If they don't – if we have another collapse of the severity and complexity of 2008, we are warned that the entire global financial system could break down; and our political and economic leaders would be unable to do very much, if anything, about it. They might well, indeed, be paralysed by fear and a basic lack of understanding of what the crisis is all about.
There is very real justification for these concerns. Today's crisis has been approaching for more than a quarter century. It is not a routine, manageable cyclical affair but a more fundamental crisis that some claim, tends to strike the global economy every forty to fifty years.
Accompanying this longer-term crisis is the pathetic inability of our political, economic and financial leaders to act effectively. They meet and talk. They make claims they cannot sustain. Governments are changed but the new leaders are as ineffective as the old.
That was the way it ran in the 1930s; that is the way it is today.

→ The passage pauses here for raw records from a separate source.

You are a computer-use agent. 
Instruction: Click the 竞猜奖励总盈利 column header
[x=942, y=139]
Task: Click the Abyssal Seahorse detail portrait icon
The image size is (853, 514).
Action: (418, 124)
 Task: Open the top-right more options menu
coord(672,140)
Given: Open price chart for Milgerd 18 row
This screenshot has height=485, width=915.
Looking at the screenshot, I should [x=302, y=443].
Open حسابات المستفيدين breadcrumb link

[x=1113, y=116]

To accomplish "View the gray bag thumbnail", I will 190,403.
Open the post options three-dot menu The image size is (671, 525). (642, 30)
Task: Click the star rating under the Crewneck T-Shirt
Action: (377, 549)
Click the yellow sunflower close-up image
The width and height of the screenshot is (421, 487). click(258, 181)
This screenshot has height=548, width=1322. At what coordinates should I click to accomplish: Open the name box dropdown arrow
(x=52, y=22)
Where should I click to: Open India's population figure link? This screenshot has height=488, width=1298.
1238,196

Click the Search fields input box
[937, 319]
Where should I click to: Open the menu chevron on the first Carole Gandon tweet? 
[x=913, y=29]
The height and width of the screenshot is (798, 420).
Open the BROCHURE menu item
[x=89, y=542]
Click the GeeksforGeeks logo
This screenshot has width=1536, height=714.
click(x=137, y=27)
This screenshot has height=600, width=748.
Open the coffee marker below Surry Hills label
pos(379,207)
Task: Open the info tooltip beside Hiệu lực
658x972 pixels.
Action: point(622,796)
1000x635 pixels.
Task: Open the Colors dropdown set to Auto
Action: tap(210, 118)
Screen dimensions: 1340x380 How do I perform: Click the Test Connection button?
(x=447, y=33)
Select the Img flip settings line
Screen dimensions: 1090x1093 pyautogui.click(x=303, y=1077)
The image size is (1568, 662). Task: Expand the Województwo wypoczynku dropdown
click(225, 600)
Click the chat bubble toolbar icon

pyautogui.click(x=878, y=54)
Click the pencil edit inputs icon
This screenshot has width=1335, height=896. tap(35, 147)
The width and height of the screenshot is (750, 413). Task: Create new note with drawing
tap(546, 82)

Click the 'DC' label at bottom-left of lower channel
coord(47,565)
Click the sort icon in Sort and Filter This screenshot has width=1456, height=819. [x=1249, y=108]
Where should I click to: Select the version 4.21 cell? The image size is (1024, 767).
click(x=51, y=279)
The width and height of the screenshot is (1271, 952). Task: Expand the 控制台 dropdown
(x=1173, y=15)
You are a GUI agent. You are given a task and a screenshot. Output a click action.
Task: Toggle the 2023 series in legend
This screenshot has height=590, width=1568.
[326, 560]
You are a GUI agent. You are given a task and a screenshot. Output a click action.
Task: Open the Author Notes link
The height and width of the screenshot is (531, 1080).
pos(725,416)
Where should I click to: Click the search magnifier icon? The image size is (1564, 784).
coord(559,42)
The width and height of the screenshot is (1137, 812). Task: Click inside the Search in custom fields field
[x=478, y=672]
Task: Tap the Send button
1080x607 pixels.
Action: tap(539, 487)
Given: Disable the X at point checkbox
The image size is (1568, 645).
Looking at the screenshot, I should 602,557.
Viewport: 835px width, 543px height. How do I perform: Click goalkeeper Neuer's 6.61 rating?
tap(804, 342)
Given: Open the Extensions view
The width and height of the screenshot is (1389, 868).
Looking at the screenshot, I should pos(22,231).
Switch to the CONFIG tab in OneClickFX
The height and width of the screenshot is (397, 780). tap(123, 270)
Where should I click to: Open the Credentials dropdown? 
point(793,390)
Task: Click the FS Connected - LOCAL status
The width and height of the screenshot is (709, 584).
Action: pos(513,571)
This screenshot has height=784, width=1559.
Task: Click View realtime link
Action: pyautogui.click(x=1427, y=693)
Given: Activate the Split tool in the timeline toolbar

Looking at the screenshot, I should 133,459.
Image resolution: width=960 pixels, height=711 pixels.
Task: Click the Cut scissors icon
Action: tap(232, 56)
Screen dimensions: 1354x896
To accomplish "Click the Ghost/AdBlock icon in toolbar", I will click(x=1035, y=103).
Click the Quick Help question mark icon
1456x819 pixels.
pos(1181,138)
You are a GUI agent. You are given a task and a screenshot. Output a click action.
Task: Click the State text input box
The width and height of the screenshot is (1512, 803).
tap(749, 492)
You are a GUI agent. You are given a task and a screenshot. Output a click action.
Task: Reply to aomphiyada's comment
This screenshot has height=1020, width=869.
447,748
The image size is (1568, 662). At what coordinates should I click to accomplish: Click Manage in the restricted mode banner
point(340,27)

Fear almost always drives our leaders on. If fear is not on the agenda, it is always sitting at the table. Fear thumps at the heart of our policymakers. Fear sickens the guts of all of them – and most of us - everywhere.
When fear is the driving force, leadership lags behind or acts in desperation.
That is particularly the case at this late stage when everything conventional has been tried several times already and has failed. What is left except panic?
We must bear in mind that it is fear of a BANK collapse that preoccupies our leaders. Fear was centred publicly on American banks in 2008; more recently and especially right now, it is centred on European banks. The magnitude of the crisis has, if anything, increased in the three years between. All banks virtually everywhere are exposed in greater or lesser degree.
It is a fear that, in policy and practice, has compelled unique privileges for the biggest and normally richest banks. Unemployment of the masses can be borne; austerity for the already impoverished is seen to be necessary and unavoidable; but failure to "rescue" the banks, especially those too big to fail, would be intolerable. It conjures up the ultimate nightmares.
So governments, international institutions and the very rich demand cuts in the incomes and pensions of the relatively and absolutely poor in their societies while central banks propose some further easing of "credit" for the banks.
This is designed to increase their "liquidity" – that is, the money they have at their disposal - and the "confidence" they have crucially in each other.